Originaltitel: Nociceptor neurons shape antiviral immunity
The nervous and immune systems cooperate to protect the host, yet the contribution of sensory neurons to antiviral immunity remains incompletely defined. Nociceptor neurons do more than relay pain: they detect viral products and inflammatory cues through pattern-recognition receptors (PRRs), including Toll-like receptors (TLRs) and RIG-I-like receptors (RLRs), and respond to mediators such as type I interferons (IFNs), tumor necrosis factor (TNF), and interleukin-1β (IL-1β). Upon activation, these fibres release neuropeptides and neurotransmitters, including calcitonin gene-related peptide (CGRP) and substance P (SP), while sympathetic catecholamines provide a parallel neural input that shapes vascular tone, leukocyte trafficking, and effector programmes across tissues. Viral infection can also engage neuro-glial circuits in sensory ganglia and, in some settings, spread directly to the central nervous system (CNS), as described for lymphocytic choriomeningitis virus (LCMV), herpes simplex virus (HSV), and selected influenza A virus (IAV) strains.

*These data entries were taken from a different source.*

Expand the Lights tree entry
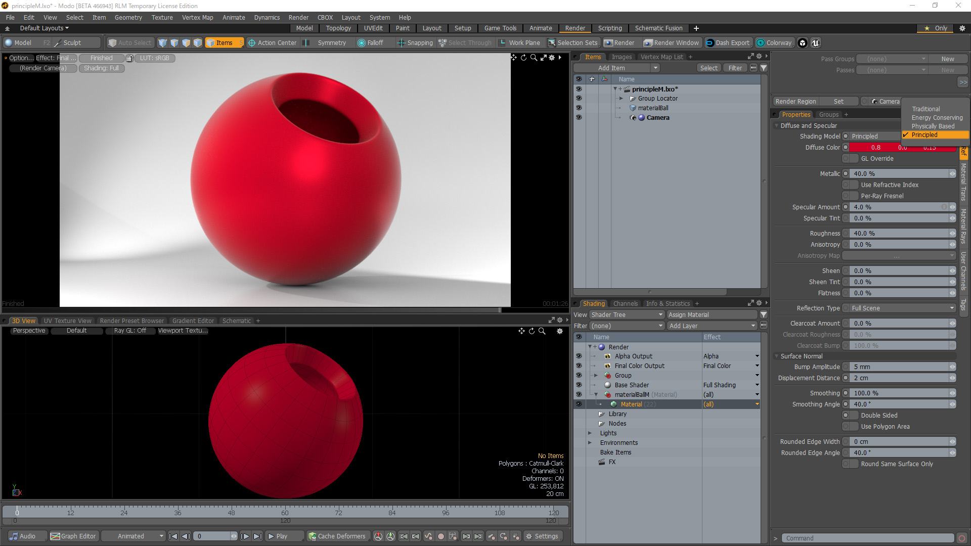This screenshot has height=546, width=971. [590, 433]
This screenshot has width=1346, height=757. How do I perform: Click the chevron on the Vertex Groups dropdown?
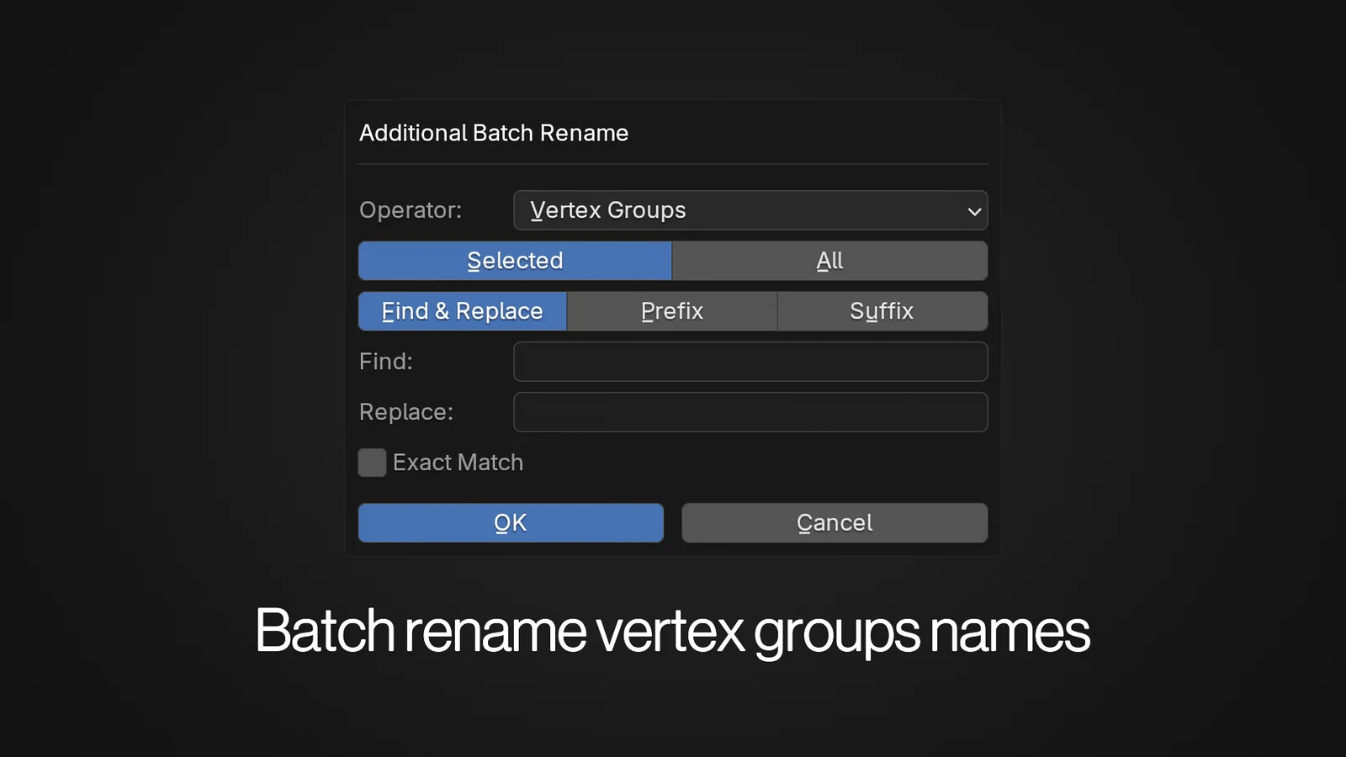pyautogui.click(x=973, y=211)
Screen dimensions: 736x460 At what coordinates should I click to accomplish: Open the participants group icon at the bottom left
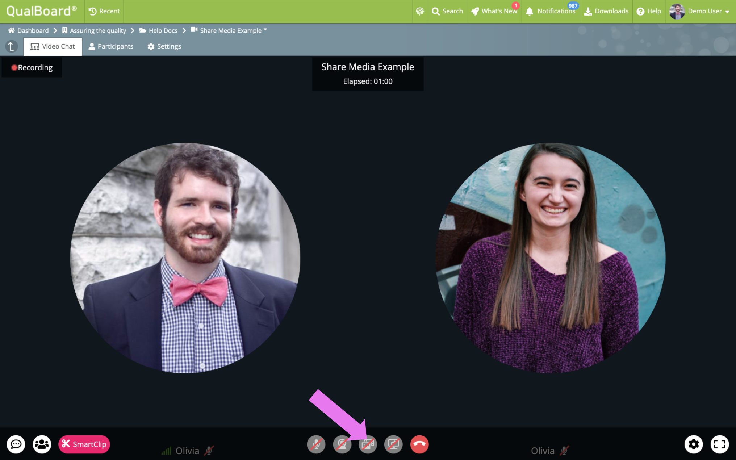pyautogui.click(x=42, y=444)
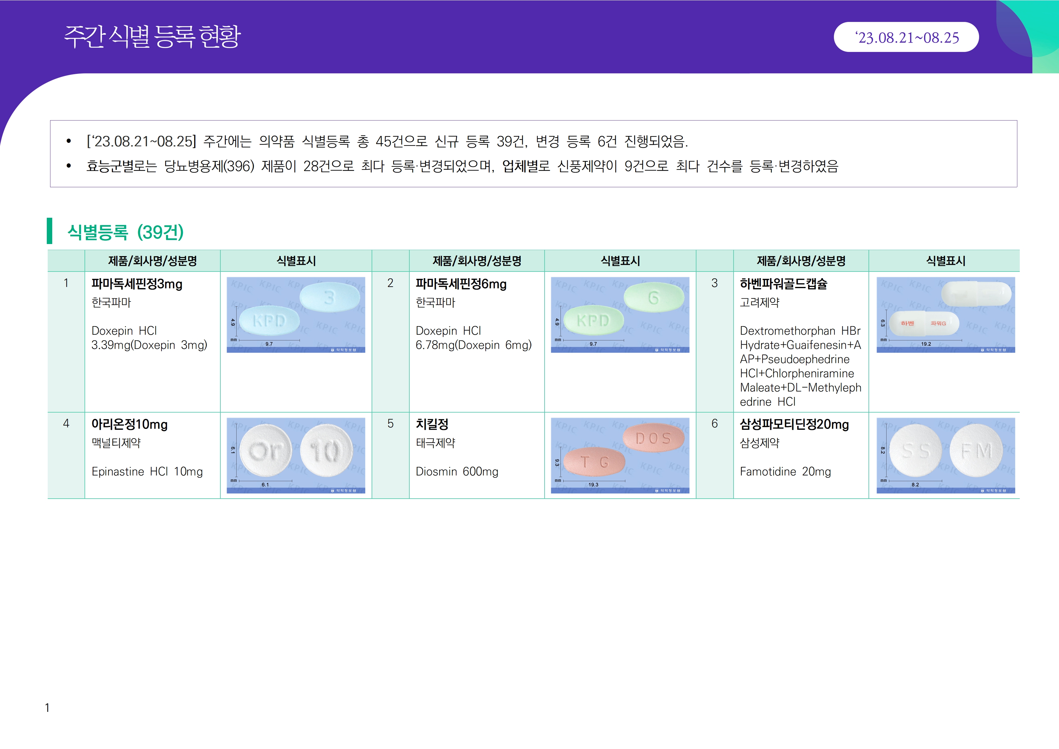This screenshot has width=1059, height=749.
Task: Click the Diosmin 600mg ingredient text
Action: [457, 471]
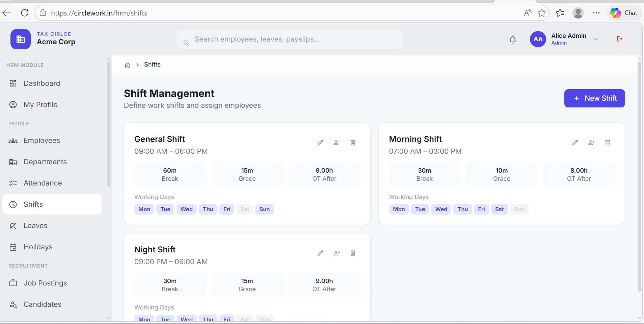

Here, we synthesize evidence that nociceptors shape antiviral immunity in a context-dependent manner rather than exerting uniform control. Nav1.8⁺ afferents restrain excessive inflammation while supporting dendritic cell (DC) priming of CD8⁺ T cells during cutaneous HSV-1 infection; vagal TRPV1⁺ neurons, a subset of Nav1.8⁺ nociceptors, promote disease tolerance during influenza by tuning lung myeloid responses; CGRP signaling drives T helper (Th) 1 differentiation during acute LCMV infection; and sympathetic adrenergic inputs deepen CD8⁺ T cell exhaustion during chronic infection. Defining these neuro-immune circuits may reveal therapeutic opportunities, but species differences, circuit heterogeneity, and the pleiotropic effects of shared mediators will need to be resolved before these insights can be translated to human disease.